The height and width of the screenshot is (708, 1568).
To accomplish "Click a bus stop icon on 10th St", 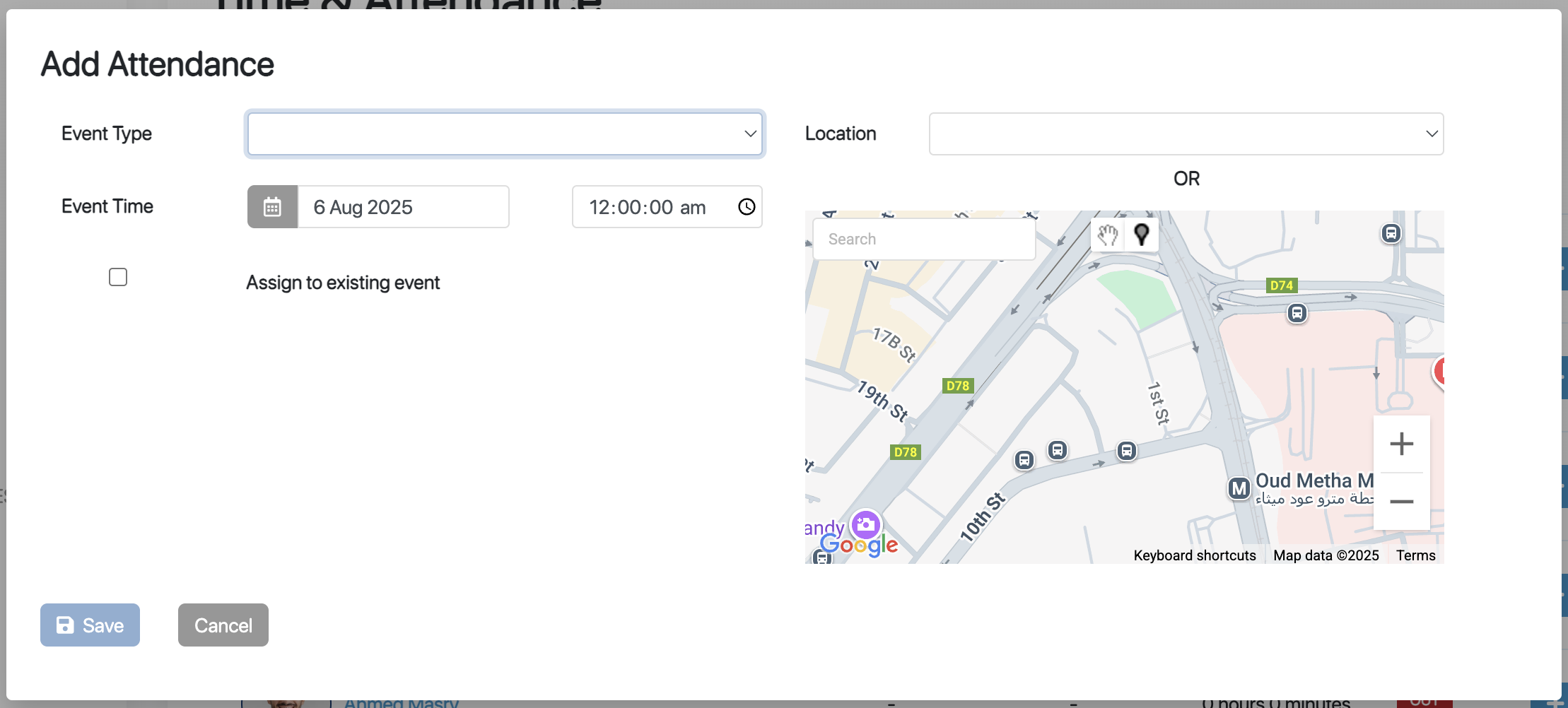I will point(1025,459).
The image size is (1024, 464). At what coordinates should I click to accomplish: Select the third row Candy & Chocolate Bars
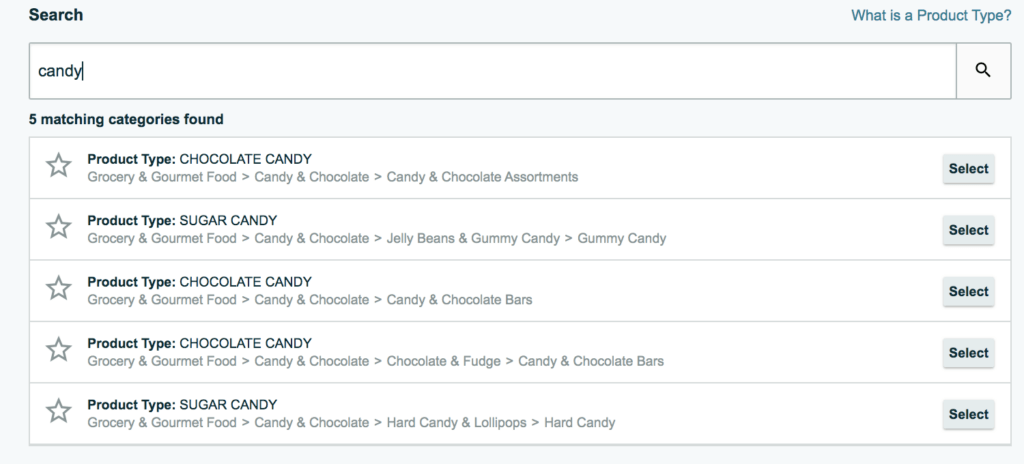pos(968,291)
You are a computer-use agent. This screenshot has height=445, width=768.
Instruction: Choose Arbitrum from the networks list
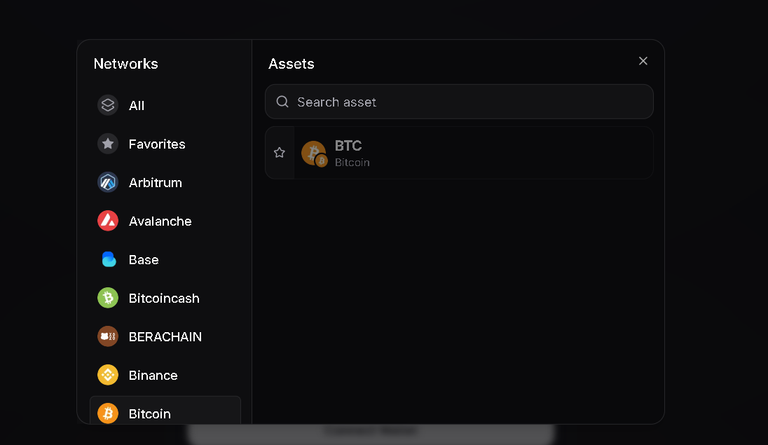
* * * * * * *
## EXERCISE DETAILS
Please copy out the part of the records that opens with the line containing "The image size" and runs through the end of the records, both ends included, leaving out the pictures.

## WRITTEN SOLUTION
The image size is (1024, 464). At what coordinates should I click to accomplish: Select the third row Candy & Chocolate Bars
pos(968,291)
You are a computer-use agent. This screenshot has height=445, width=768.
Instruction: Choose Arbitrum from the networks list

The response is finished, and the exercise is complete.